── PASSAGE ──

Learning from data science competitions- baby steps

Off lately a considerable number of winner machine learning enthusiasts have used XGBoost as their predictive analytics solution. This algorithm has taken a preceedence over the traditional tree based algorithms like Random Forests and Neural Networks.

The acronym Xgboost stands for eXtreme Gradient Boosting package. The creators of this algorithm presented its implementation by winning the Kaggle Otto Group competition. Another interesting tutorial is listed here and the complete documentation can be seen here. This page lists a comprehensive list of awesome tutorials on it and this one shows feature importance It is a classification algorithm and the reasons of its superior efficiency are,

It's written in C++
It can be multithreaded on a single machine
It preprocesses the data before the training algorithm.

Unlike its previous tree based predecessors it takes care of many of the inherent problems associated with tree based classification. For example, “By setting the parameter early_stopping,xgboost will terminate the training process if the performance is getting worse in the iteration.” [1]

As with all machine learning algorithms, xgboost works on numerical data. If categorical data is there then use one-hot encoding from the R caret package to transform the categorical data (factors) to numerical dummy variables that can be used by the algorithm. Here is a good SO discussion on one-hot encoding in R. This Quora thread discusses the question on “when should you be using one-hot encoding in data science?”.

───
── INFORMATION PROVIDED ──

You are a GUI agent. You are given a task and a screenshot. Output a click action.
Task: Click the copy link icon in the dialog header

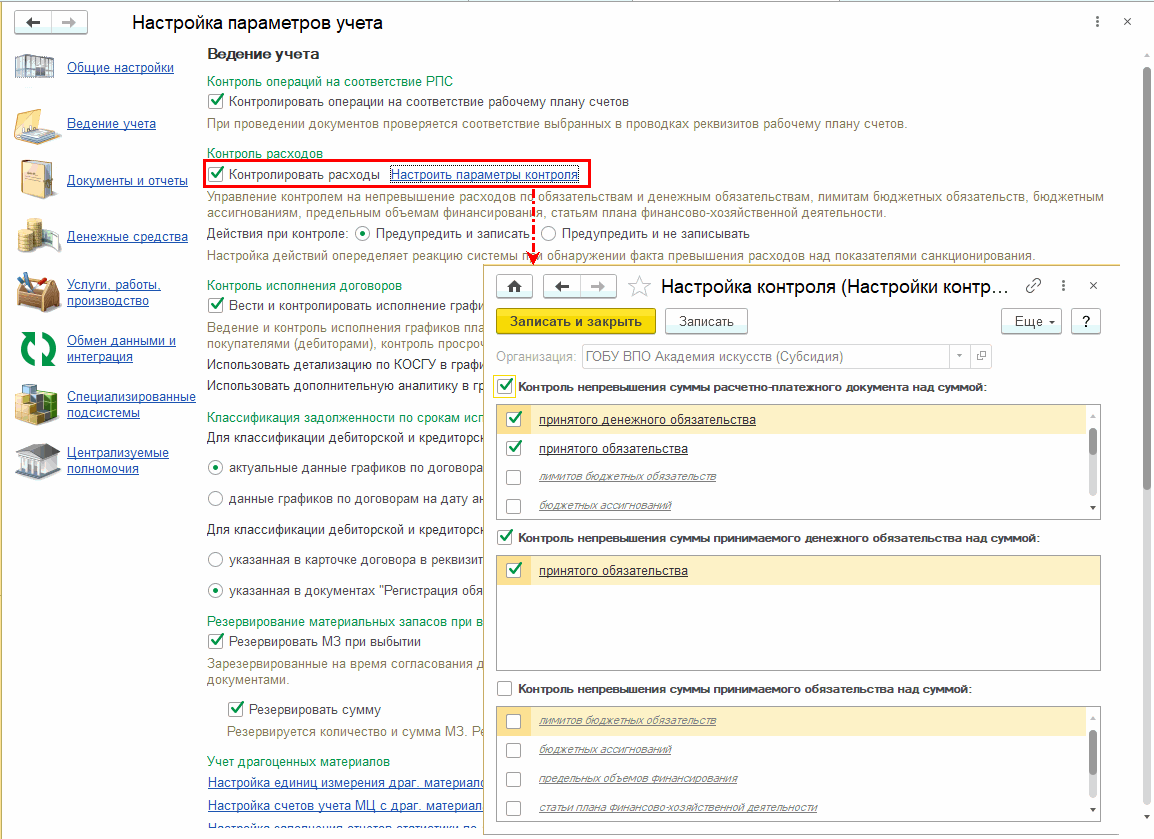pyautogui.click(x=1034, y=286)
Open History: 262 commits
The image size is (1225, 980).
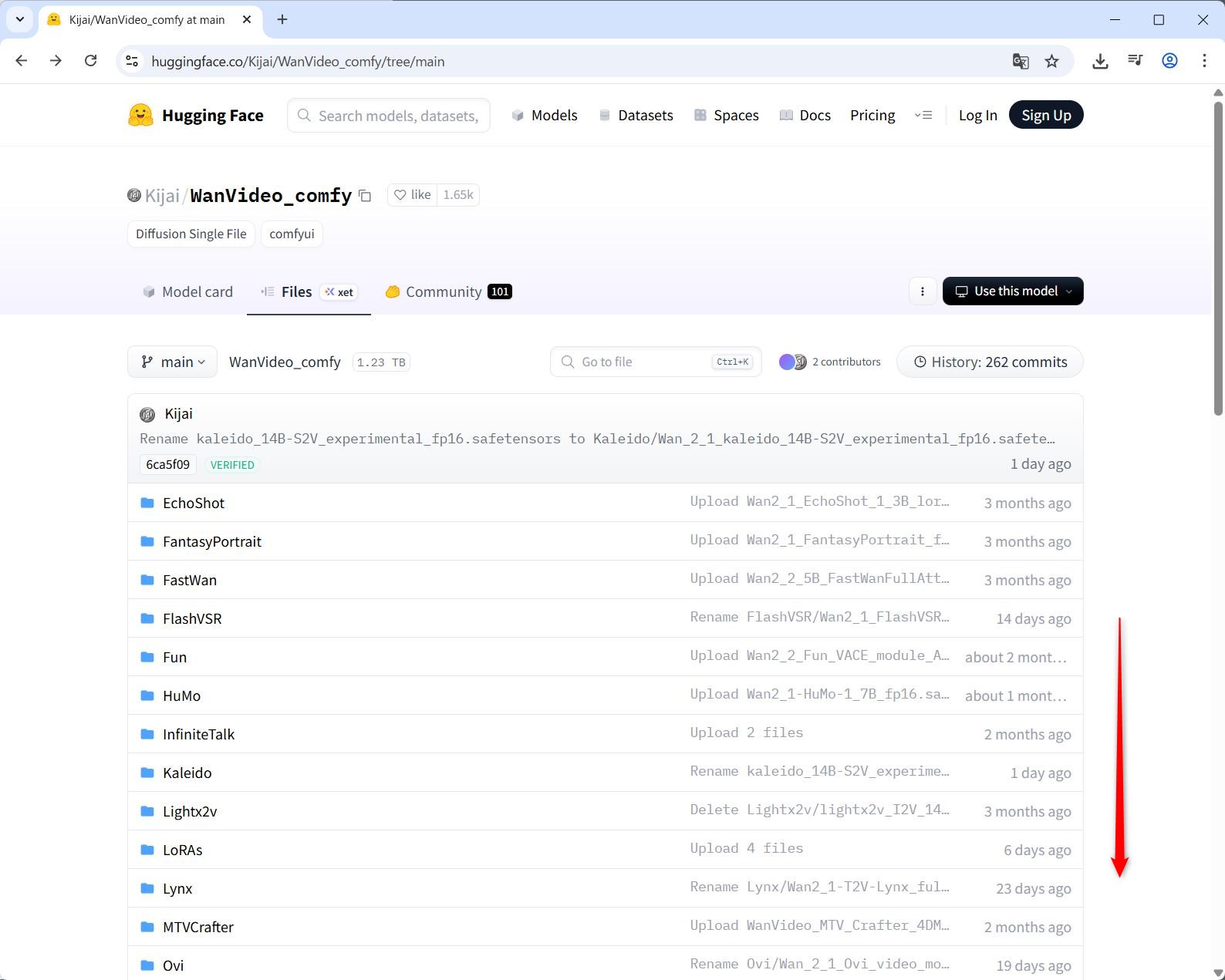pyautogui.click(x=990, y=362)

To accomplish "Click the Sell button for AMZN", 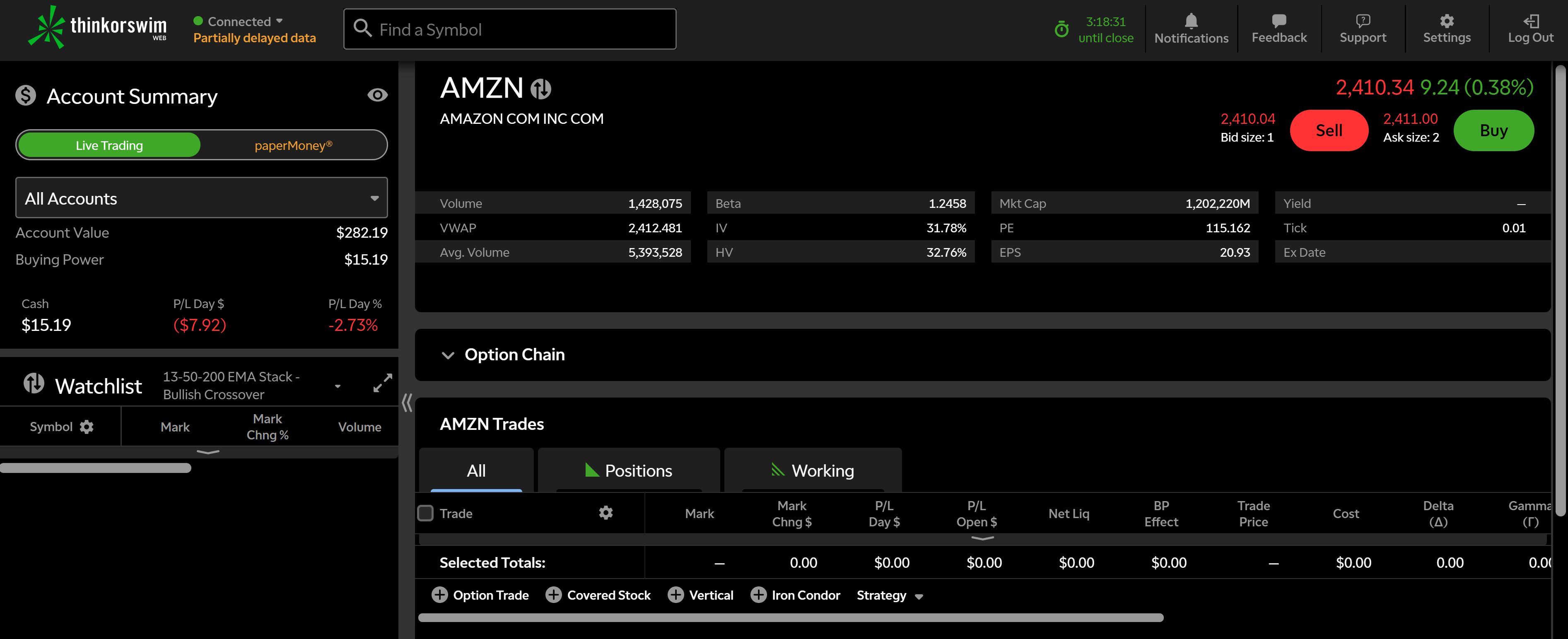I will (1328, 128).
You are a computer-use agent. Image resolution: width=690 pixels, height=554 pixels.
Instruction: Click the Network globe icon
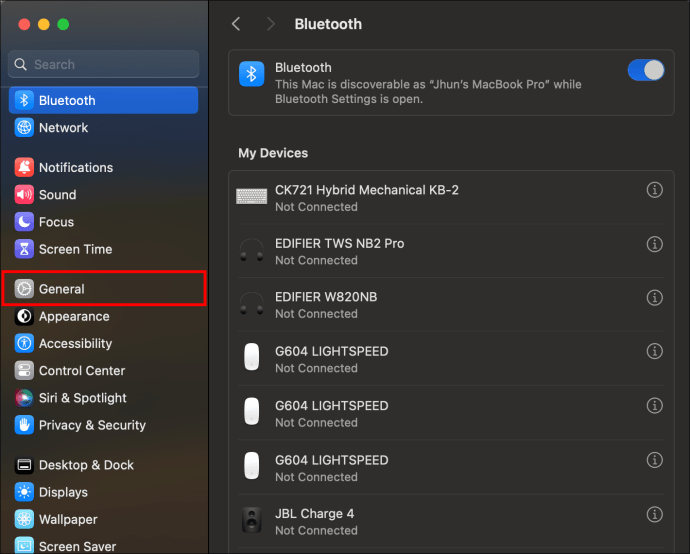click(24, 128)
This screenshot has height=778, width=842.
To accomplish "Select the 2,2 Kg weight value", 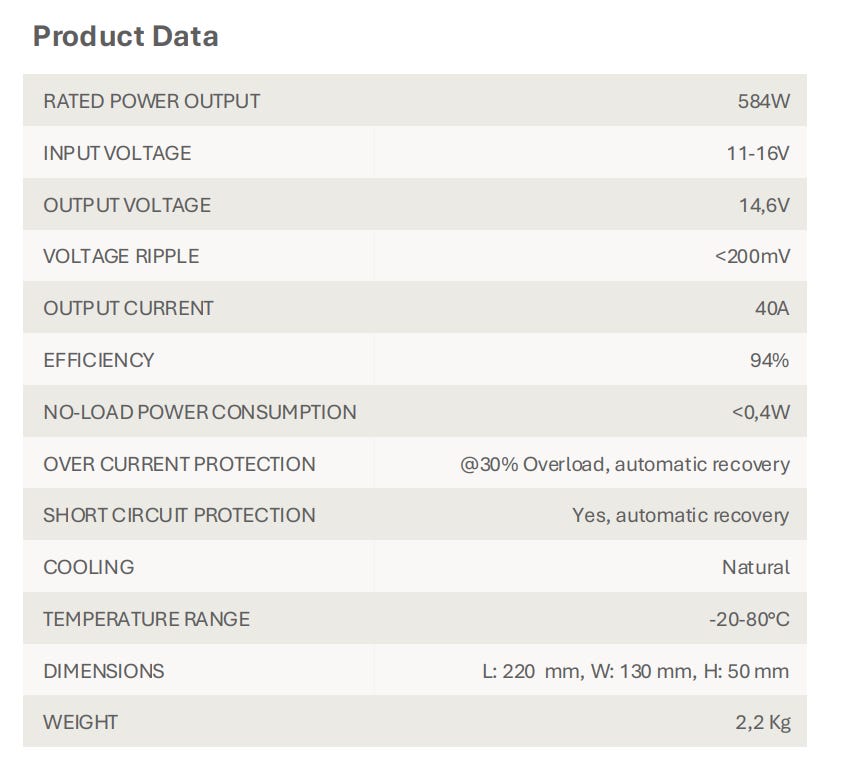I will tap(762, 722).
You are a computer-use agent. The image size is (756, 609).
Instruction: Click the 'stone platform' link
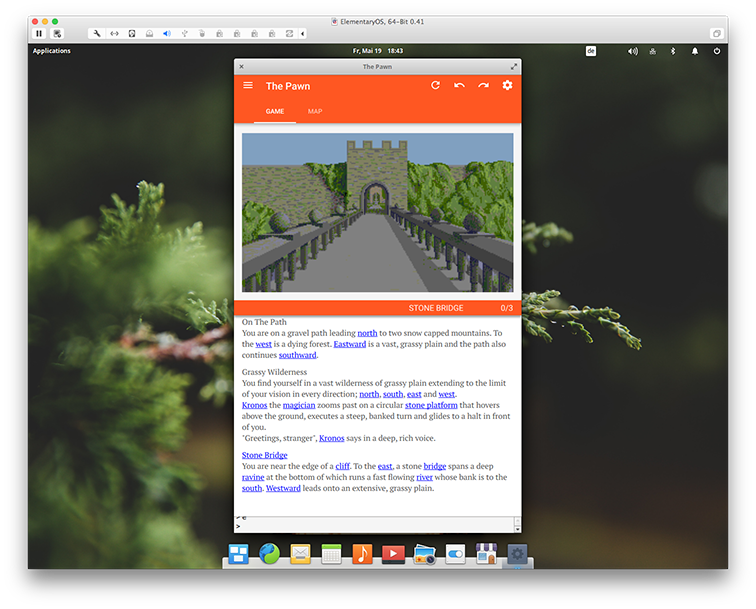[431, 405]
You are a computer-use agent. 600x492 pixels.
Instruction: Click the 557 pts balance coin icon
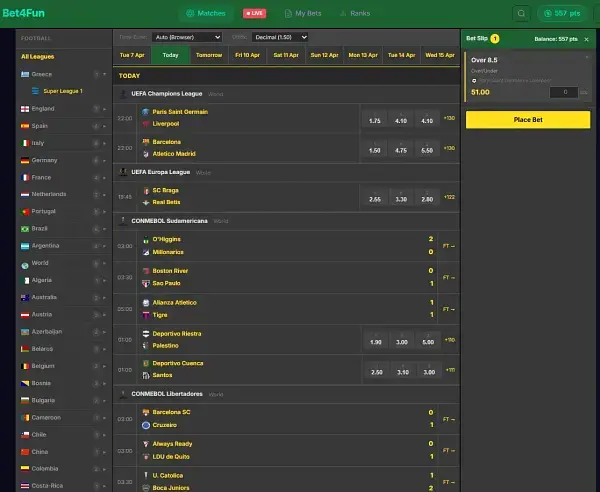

───

According to the XGBoost passage above, what does the acronym XGBoost stand for?

eXtreme Gradient Boosting package